I am a month late on this update, but better late than never right?
We had Logan's 6 month check-up with his cardiologist in November. Not much has changed from his last appointment.
His sats are holding between 78-82% most of the time.
He is gaining weight remarkably well (he has almost hit that magic number of 30 lbs- for those of you not in the thick of the heart world it is a huge milestone and goal to get your heart kiddo to 30 lbs before the Fontan surgery).
Logan was pretty edgy during his appointment. He remembers pain, and was scared of everything.
The EKG stickers were traumatic, blood pressure was traumatic. He was okay with the Dr. listening to his heart, but watched him very close to make sure he wasn't going to pull any shenanigans and hurt him.
The real trauma started with blood work and x-ray (I don't blame him). After the x-ray they needed him to have an ultra sound to get a better view on a little lump they found on his rib cage (which turned out to be nothing concerning). But by this time I was not just having to hold him down for a poke, but actually having to lay on the bed with him and hold his whole body down. It was so scary for him and after being poked he didn't trust us when we told him ultra sounds don't hurt.
It broke my heart.
I thought of a blog post a fellow heart mom posted about her last moments with her daughter before she passed away were holding her down for a blood draw. If I didn't have to do it, I wouldn't. I cry for him and kiss it better and spoil him rotten afterward praying and hoping I get to keep him a LONG time on this Earth. And that one day he will understand why.
So what now?
This is a question we get all the time.
We wait.
We asked his doc when he thought Logan would need the Fontan. His answer was, "Logan has never done anything by the books so I don't even have a guess. It could be as soon as this summer or he might surprise us and make it until he is five before needing it."

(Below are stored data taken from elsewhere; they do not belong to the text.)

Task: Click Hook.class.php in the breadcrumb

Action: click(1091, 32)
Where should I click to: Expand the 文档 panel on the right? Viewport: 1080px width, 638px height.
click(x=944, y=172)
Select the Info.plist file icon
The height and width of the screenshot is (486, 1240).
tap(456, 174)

We are hoping to wait as long as possible (within reason). As long as his oxygen sats can stay above 76% on a consistent basis and he is happy and able to do all he wants to do, we will wait.
I love his cardiologist and I love that I can ask him anything. I had a list of a million questions and he took an hour with us answering everything and explaining everything in great detail (I am sorry for anyone else who might have had an appointment that day). I still hang on to the hope that somehow we can save Logan from becoming a complete single ventricle. I asked all about a Dr. at the Mayo Clinic and procedures he is able to do on the Tricuspid Valve. He confirmed what I feared, Logan no longer has a functioning Tricuspid Valve at all, so any hope of restoring that is gone. The only route at the present time is the Fontan. We are praying stem cell research keeps advancing and who knows what kind of options will be out there in the next 10 years for our boy.
HOPE
That is what I can hold on to.
This is the only picture I got of the day. I think he was asleep before we left the parking lot.
Phew... we don't have to do that again for another 6 months.